The challenges of sugarcane Coordinator of the Unicamp Genomics and Expression Laboratory since its creation in 1997 and chief scientist at GranBio between 2012 and 2016, Mr. Pereira notes that in recent years the genetic improvement of sugarcane has not ensured the leaps in productivity observed in other crops, such as corn, soybeans and wheat. “There is a limit to traditional genetic improvement,” he explains. “A new plant takes about 10 years to be produced, while a new variant of a microorganism capable of attacking it can appear in days.” With transgenics, Mr. Pereira says, it is possible to develop strains that are resistant — and therefore more productive — to new diseases in less time when compared to conventional genetic improvement work.
Though hundreds of varieties of sugarcane have been created according to different climate and soil conditions — of which about 20 dominate the market —productivity has remained more or less stable in recent years. PangeiaBiotech hopes to contribute to changing this scenario, a quarter of a century after the emergence of the first Bt varieties in North American corn and cotton crops.
There is a commercial and a scientific explanation for this delay, according to the researchers. Mr. Molinari, from Embrapa Agroenergia, says that sugarcane cultivation — while important to Brazil’s energy mix — does not represent a large enough market share to convince multinationals to invest in research. “Sugarcane cultivation is not global, its planting is restricted to the tropics. Against the giant markets of soy and wheat, it is small.”
The scientific justification stems from the complexity of the object of study itself. “The sugarcane genome is much more complex and extensive than that of other plants,” says biologist Michael dos Santos Brito, of the Institute of Science and Technology of the Federal University of São Paulo (Unifesp). Not by chance, it was only at the end of 2019 that the most complete sequencing of the plant genome was concluded: 373,869 genes were mapped, corresponding to 99.1 percent of the total.

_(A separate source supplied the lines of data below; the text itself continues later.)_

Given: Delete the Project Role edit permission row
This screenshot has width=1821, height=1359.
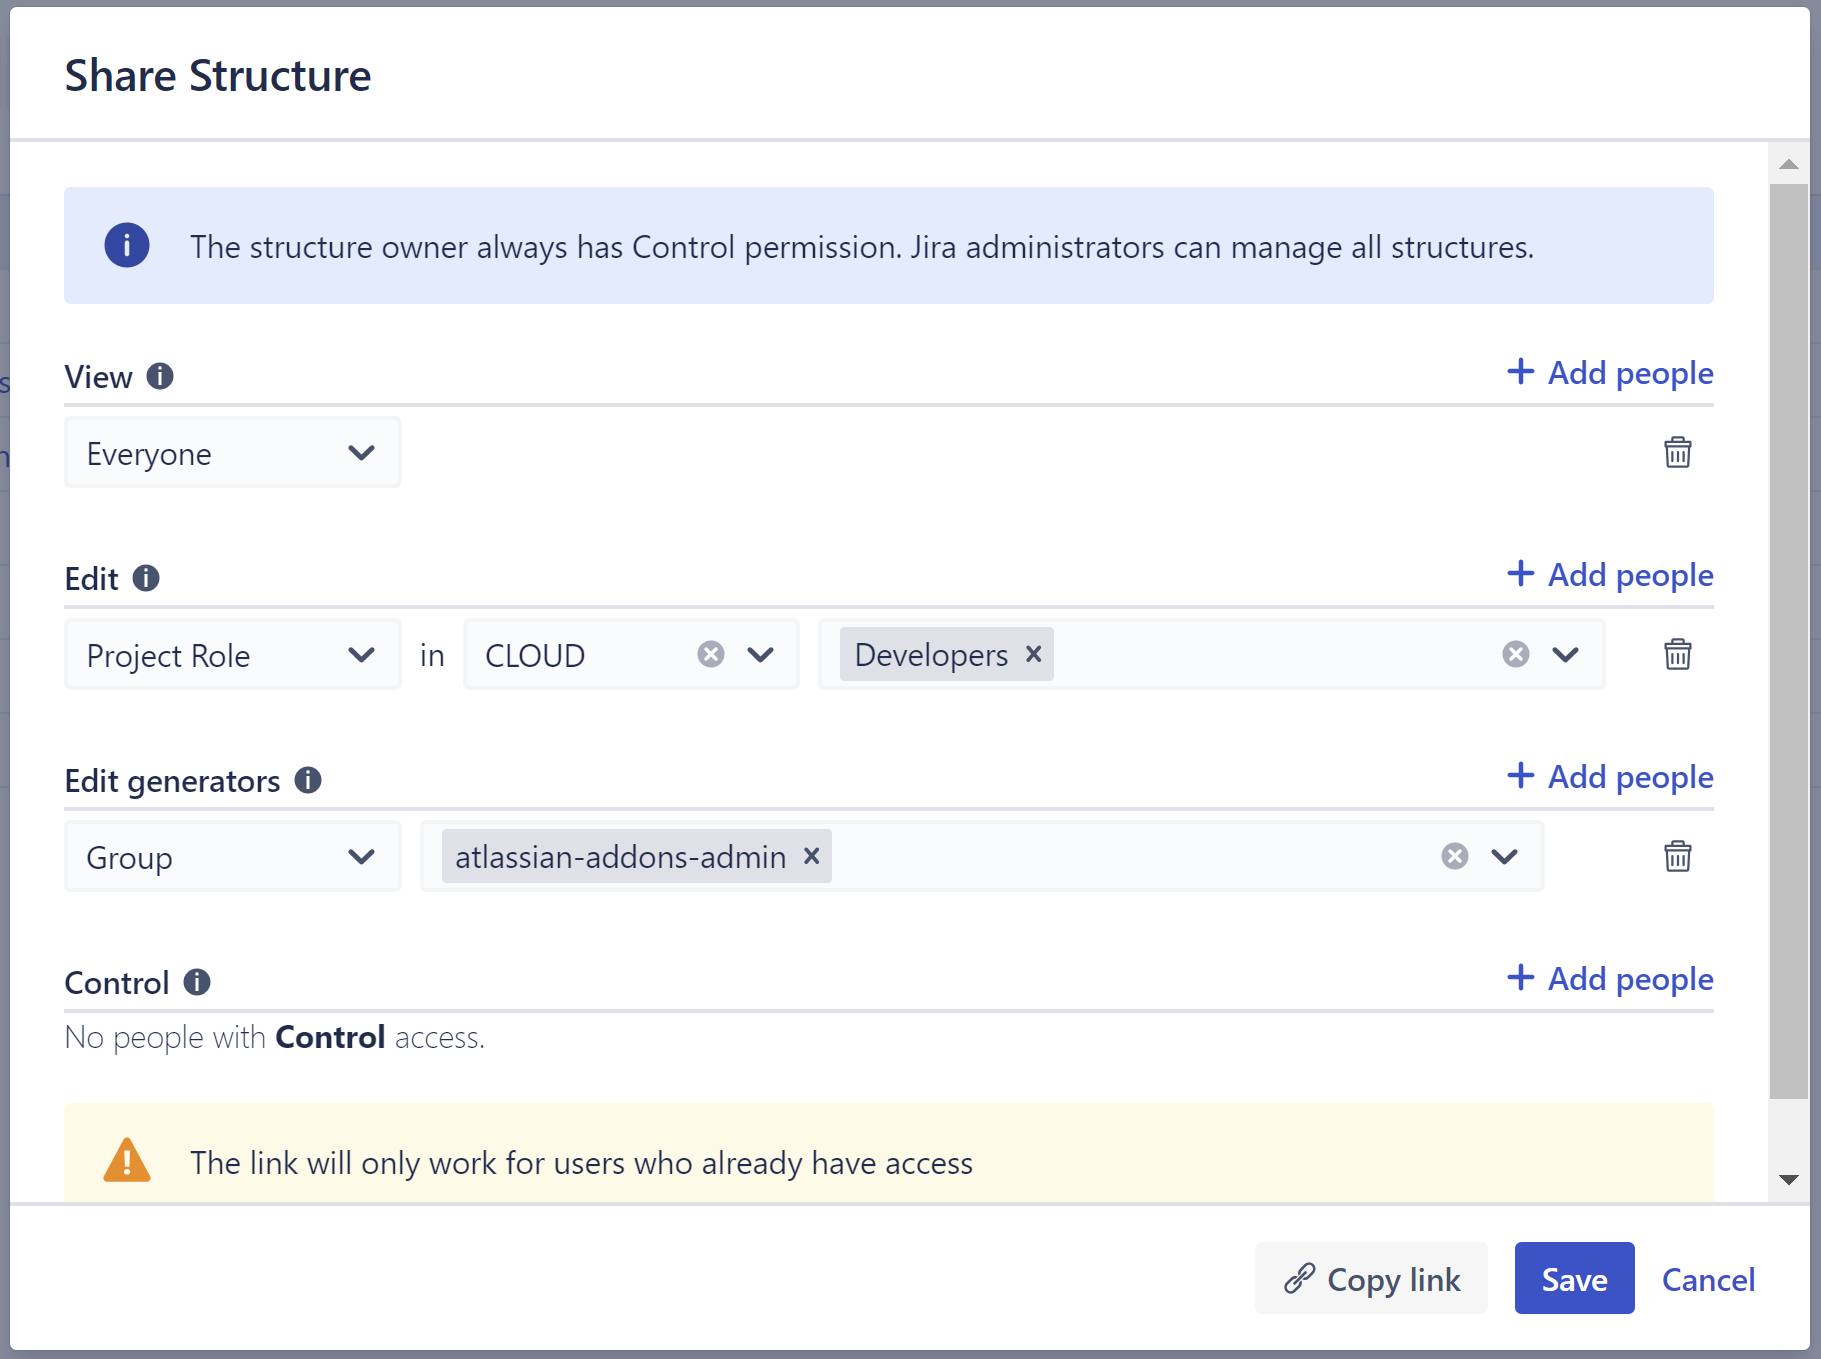Looking at the screenshot, I should (x=1678, y=654).
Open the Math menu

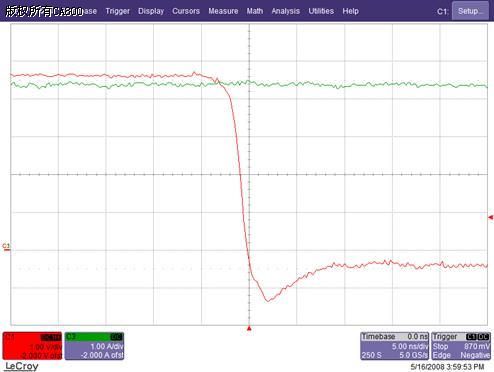pyautogui.click(x=255, y=11)
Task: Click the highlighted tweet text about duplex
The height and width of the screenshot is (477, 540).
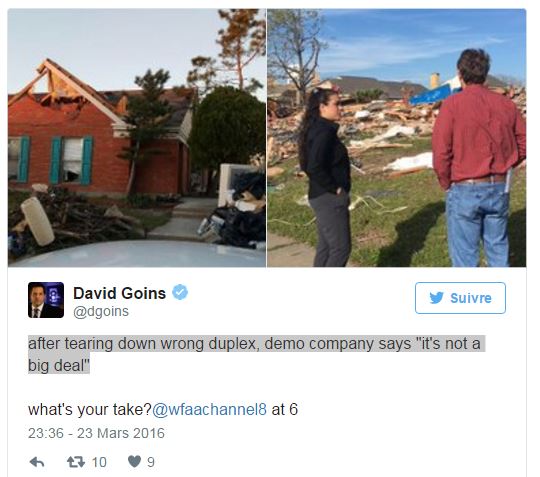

The sequencing was the result of Fapesp’s Bioenergy Research Program (Bioen), launched in 2008 to stimulate bioenergy production in Brazil. It is also within the scope of Bioen that Mr. Brito is working on a project to identify and characterize new sugarcane promoters, DNA sequences responsible for regulating gene production. With this project, he intends to create a database that can be used for further research. “Sugarcane is not a simple plant; many resources are needed to research it. We need to take advantage of the know-how that we have developed until now and that puts us ahead of the whole world,” he says.